Ce n’est pas la santé que Jésus-Christ est venu apporter aux hommes mais le salut ! Vous me direz aujourd’hui le salut, tout le monde s’en moque ! Ce que les gens veulent, c’est d’abord, et avant tout, être en bonne santé, riche, avoir des amis et que les toulousains découpent du clermontois cet après midi ! et c’est pas un mal !

Bien sûr qu’il faut manger et boire pour être en bonne santé ; bien sûr qu’il faut travailler et écouter ses professeurs si on veut faire carrière ; bien sûr qu’il faut supporter les toulousains ce dimanche ; bien entendu qu’il faudra fêter la victoire dignement.
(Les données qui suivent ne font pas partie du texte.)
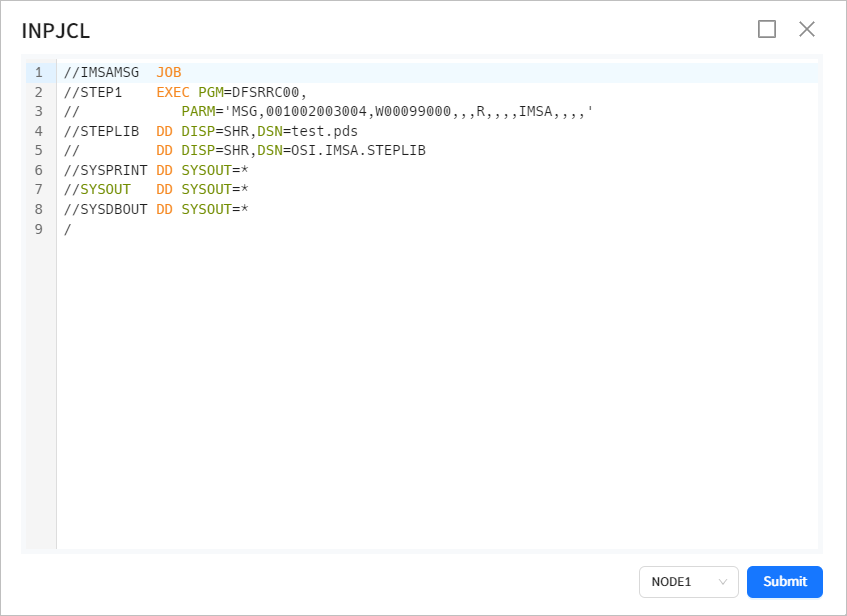Open the NODE1 selection dropdown
The image size is (847, 616).
[688, 581]
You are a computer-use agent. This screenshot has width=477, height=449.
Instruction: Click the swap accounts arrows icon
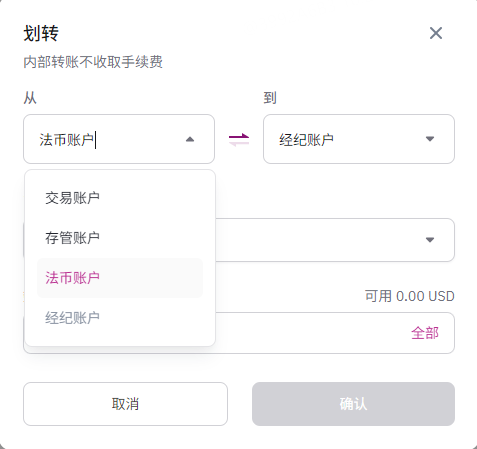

Mais notre vie ne se résume pas à cela : boire, manger, travailler et faire la fête. Ne soyons pas comme ces 9 lépreux qui se contentent d’être en bonne santé. Soyons comme le 10ème : rendons grâce à Dieu pour ses merveilles. Comme le lépreux, chantez la gloire de Dieu, chantez-la à pleine voix. A la messe, ne répondez pas comme des lépreux de cœur à chacune des invocations mais chantez comme des hommes, des hommes habités par la vie du Christ ; et tout à l’heure quand Jésus-Christ sera élevé devant vous, quand il se donnera à vous sous l’apparence du pain, ne restez pas là comme si vous attendiez le bus, comme le 10ème lépreux, tombez à genoux et dites lui :

« Seigneur, aujourd’hui, ce n’est pas tant la santé que je te demande. Viens guérir mon cœur, convertis-le, retourne-le vers toi, Seigneur. La santé ne me sert à rien si je ne suis pas saint. Seigneur Jésus plus que la santé, aujourd’hui donne nous la sainteté ! ».